Give back, unaltered, the lines from the one with "Uncheck the 深圳台 forecast source checkbox" to the end of the material, omitting pictures.

## Information
*** Begin section ***

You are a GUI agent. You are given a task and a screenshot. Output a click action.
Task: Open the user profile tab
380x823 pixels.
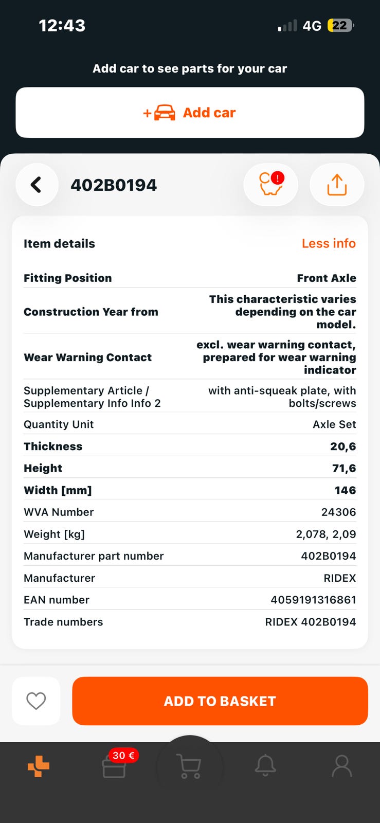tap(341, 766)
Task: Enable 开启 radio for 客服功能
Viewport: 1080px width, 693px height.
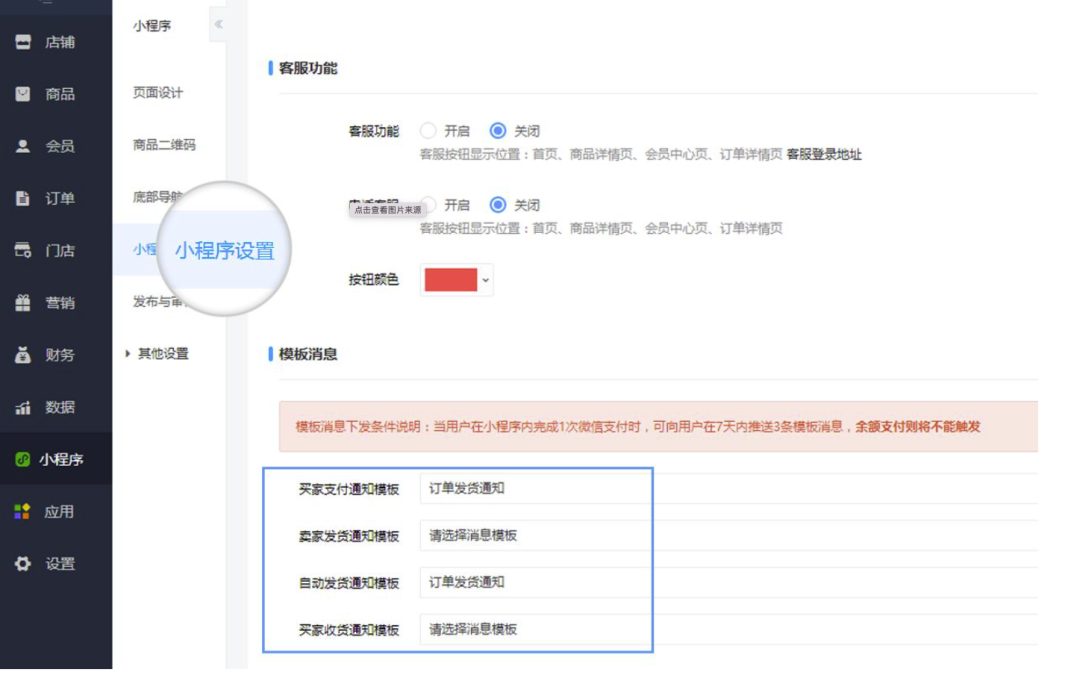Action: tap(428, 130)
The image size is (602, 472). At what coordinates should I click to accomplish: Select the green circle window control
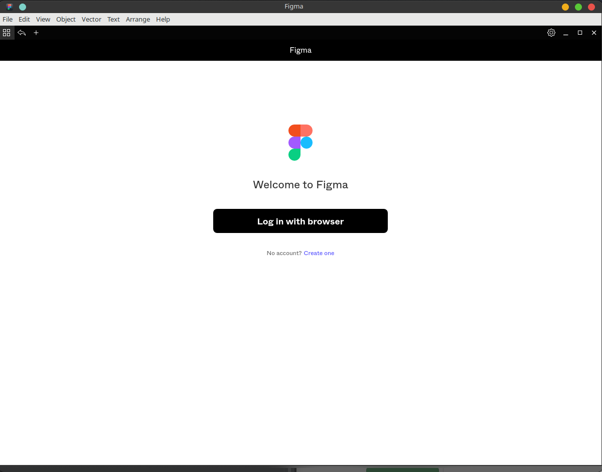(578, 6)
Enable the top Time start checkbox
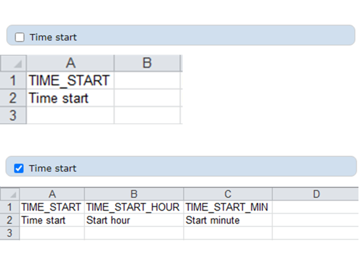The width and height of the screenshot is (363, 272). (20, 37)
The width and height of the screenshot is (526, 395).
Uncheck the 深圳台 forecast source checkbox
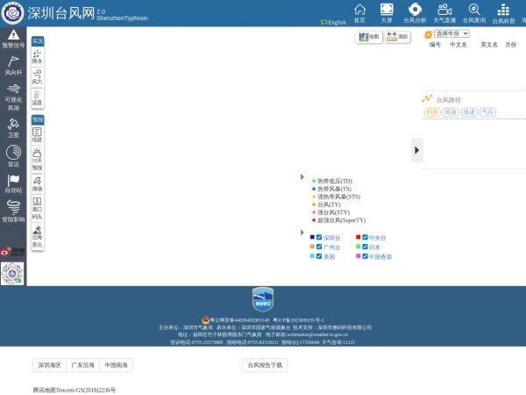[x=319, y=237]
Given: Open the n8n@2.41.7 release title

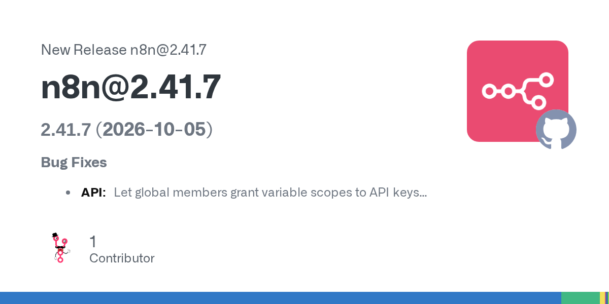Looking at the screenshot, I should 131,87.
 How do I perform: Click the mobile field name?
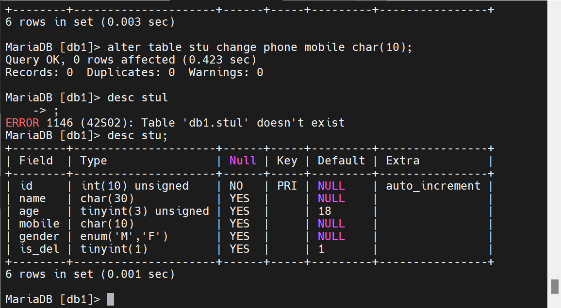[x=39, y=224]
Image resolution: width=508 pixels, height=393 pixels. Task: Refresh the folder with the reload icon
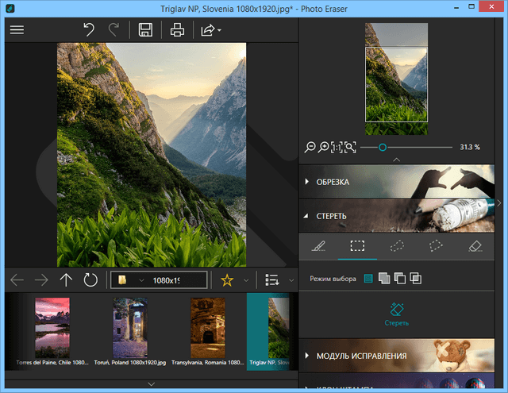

*** End section ***

## Answer section
Uncheck the 深圳台 forecast source checkbox
[x=319, y=237]
Given: Open the n8n@2.41.7 release title

Looking at the screenshot, I should 131,87.
 How do I perform: Click the mobile field name?
[x=39, y=224]
Image resolution: width=508 pixels, height=393 pixels. Task: Refresh the folder with the reload icon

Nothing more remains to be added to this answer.